RC W3D4 - Applying ML to flag risky payments - Experiments in managing perfectionism

I initially intended to write this 1 week after the post on payments and chargebacks, but advice to my younger self was hard to push back.

I'll add that it was Impossible Project Day at RC. Change of plans here too - I wanted to build a static site generator with Idris but ended up creating a basic WebAssembly compiler. It was clearly impossible since I planned to do it at my last RC batch and hadn't looked at it in the 2.5 years since.

In any case, risky payments. Imagine you start a payments processing startup. Everything goes well at first, but at some point you start to notice fraudsters processing stolen credit cards. You hire someone to lead up the operations team, going through every payment to make sure they're legitimate. Over time your payment volume goes up. Next you hire a software engineer to build a payment review queue, say to review the payment if it's above $1,000 and has an IP address outside of the US.

This decision tree is simple to understand and set up, but also easy to get around. Fraudsters may realize the $1,000 threshold and start processing $999 payments instead. In addition, what is thought of as fraud signal may not be it. For example, instead of the IP address being the red flag, it's actually the language setting on the browser.

This is where machine learning (ML) models can help. First, instead of a 'review' or 'no review' determination, the model would return a score between 0 (not fraud) and 1 (fraud). We can set up the queue such that payments above a certain threshold are reviewed; this is set based on review capacity and risk tolerance. Second, the model would use all possible features as input, and give higher weights to more predictive features based on historical data. This is often called a classification model.

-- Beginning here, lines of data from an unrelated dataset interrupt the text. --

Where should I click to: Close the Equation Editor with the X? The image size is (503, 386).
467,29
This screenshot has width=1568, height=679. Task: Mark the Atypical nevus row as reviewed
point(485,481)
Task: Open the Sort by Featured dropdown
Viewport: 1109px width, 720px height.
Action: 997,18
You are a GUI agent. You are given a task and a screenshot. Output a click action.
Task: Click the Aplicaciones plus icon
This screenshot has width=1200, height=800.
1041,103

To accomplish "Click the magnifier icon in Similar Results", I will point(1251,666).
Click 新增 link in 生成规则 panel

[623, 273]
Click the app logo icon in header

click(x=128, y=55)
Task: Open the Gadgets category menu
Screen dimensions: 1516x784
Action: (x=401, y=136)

Different models have different trade-offs. Logistic regression is the more 'explainable' model, in which there's a direct relationship between the weights and the likelihood of fraud. We also have 'black box' models like random forests, that employ a 'wisdom of crowds' approach by training a 'forest' of trees. These are harder to understand but have much better predictive performance.

How do we think about performance metrics? The 'precision' of each model is the percentage of cases reviewed by the ops team that end up being blocked, over the total number of cases created. The 'recall' is the total blocked dollar amount over total dollar amount across all cases. Tracking precision alone may end up solving for risky but low-dollar payments, so we'll want to optimize for both.

Another consideration is 'lagging' vs 'leading' indicators. Chargebacks are our 'ground truth' but can arrive up to 3 months from the payment time; this is our lagging indicator. Having the ops team review payments helps provide a leading indicator, especially against fraud rings, but what the ops team blocks may not necessarily end up being chargebacks.

Once we have an effective baseline workflow, we can potentially layer on a process to automatically block payments that are extremely likely to be fraudulent. This helps free up ops team capacity. In addition, if we think of high-scoring payments as 'bad', then low-scoring payments can highlight 'good' customers we want to do more business with. In other words, we get a 'credit-like' model for free.